Useful Tools for Managing Software Citations
Tool | Function |
---|---|
Zotero | Automatically imports software entries from repositories. |
Mendeley | Manages references including software DOIs. |
EndNote | Supports “Software” as a reference type. |
BibTeX/BibLaTeX | Ideal for LaTeX users; supports @software entry. |
CFF-Convert | Converts CITATION.cff files into BibTeX or EndNote formats. |
FAQ (Frequently Asked Questions)
Q1. What if the software has no DOI or formal citation?
A: Cite the GitHub URL, author(s), and version number. Example: “(Author, Software Name, GitHub URL, accessed May 2025).”
Q2. How do I cite custom code written by myself or collaborators?
A: If the code is unpublished, reference it as “unpublished code available upon request” or host it on a repository (GitHub, Zenodo) and cite that.
Q3. Should I cite libraries like NumPy or Pandas?
A: Yes — always cite widely used libraries. Each major library (NumPy, TensorFlow, etc.) provides an official citation.
Q4. Is it acceptable to cite GitHub instead of a DOI?
A: Temporary citation via GitHub is fine, but DOIs provide permanent, citable records — always prefer DOI-based references.
Q5. Can I list software in the Acknowledgments instead of References?
A: Only minor tools should be acknowledged; key analytical software must be cited in References.

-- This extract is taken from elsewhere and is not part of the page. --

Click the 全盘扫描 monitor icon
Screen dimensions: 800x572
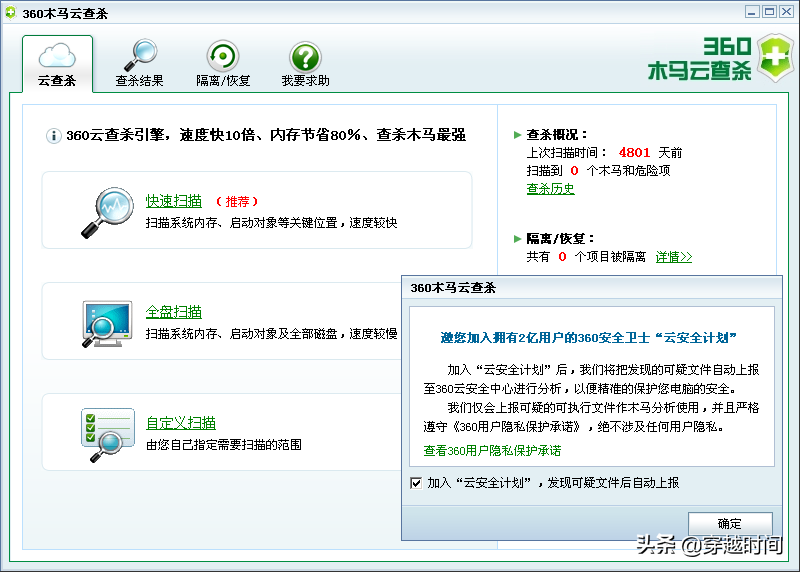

Q6. How do I include software in my ORCID profile?
A: Add your software via “Works → Add Work → Add DOI or BibTeX” on ORCID.org.
Q7. What’s the difference between software citation and data citation?
A: Software citation acknowledges computational tools; data citation refers to datasets and collected information.
Q8. How do journals check for proper software citation?
A: Many publishers (Elsevier, Springer, PLOS, MDPI) automatically detect DOIs from references using CrossRef integration.
Q9. Can proprietary software be cited (e.g., SPSS, MATLAB)?
A: Yes, include the company name, version, and location. Example: IBM Corp. (2024). IBM SPSS Statistics for Windows, Version 29.0.
Q10. How does software citation improve my research visibility?
A: It links your profile with indexed repositories, increasing discoverability via Google Scholar, Scopus, and ORCID.